Resistance at the trend line of lower highs proved too much for the large cap index this past week as the rally in stocks was halted after surging higher from the lows two weeks earlier. The move lower kept the SPX within its descending trading channel with more room to the downside than the upside. However, the same trading channel might not last too much longer. The 10, 20 and 50 day moving averages (dma) are lined up in a bullish formation. The 10 dma is above the 20 dma and the 20 dma is crossing above the 50 dma. These patterns indicate momentum that favors the bulls.
The descending trend line in the middle shows a line that has wavered between support and resistance multiple times over the past four months. This line could act as support again now that it has converged with the 20 and 50 dma. Just below this mark, and ascending quickly, the shortest trend line that marks the line of higher lows could offer support for another quick bounce higher. If this ascending trend line does not hold support, the S&P 500 could move closer to its trend line of lower lows, 3% below Friday’s closing level. This is where another trend line of higher lows (excluding the early June bottom) has a strong opportunity to stop further declines.

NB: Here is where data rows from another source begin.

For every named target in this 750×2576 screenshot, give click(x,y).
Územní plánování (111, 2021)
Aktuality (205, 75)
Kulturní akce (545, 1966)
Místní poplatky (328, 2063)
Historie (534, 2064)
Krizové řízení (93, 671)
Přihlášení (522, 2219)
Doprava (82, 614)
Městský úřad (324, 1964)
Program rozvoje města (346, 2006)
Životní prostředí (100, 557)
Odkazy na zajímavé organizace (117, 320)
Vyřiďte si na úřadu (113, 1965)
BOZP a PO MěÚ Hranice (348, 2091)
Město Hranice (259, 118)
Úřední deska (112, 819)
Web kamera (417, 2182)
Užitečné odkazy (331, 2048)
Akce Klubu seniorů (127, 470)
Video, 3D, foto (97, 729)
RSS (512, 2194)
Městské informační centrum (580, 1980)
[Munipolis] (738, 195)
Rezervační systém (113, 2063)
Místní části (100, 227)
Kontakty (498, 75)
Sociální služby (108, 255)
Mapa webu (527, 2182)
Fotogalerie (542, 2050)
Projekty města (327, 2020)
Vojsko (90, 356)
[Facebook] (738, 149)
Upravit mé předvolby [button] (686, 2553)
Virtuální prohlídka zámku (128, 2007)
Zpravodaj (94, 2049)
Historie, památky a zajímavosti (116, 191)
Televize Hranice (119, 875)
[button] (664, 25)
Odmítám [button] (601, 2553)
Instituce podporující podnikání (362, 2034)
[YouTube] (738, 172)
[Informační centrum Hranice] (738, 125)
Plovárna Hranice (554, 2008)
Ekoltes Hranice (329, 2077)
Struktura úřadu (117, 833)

The Williams %R indicator moved lower for the 14 day period, but the 28 day period has not broken below the overbought range and therefore has not issued a sell signal yet. The fact that the 56 day period did not make it into the overbought area should limit the length of the move lower. Indexes rarely have larger than 5% sell offs without having more substantial overbuying seen in the 56 day period. This makes the current chart appear to have limited downside, assuming 1,315 holds support. The upside potential is limited until the SPX moves above 1,375.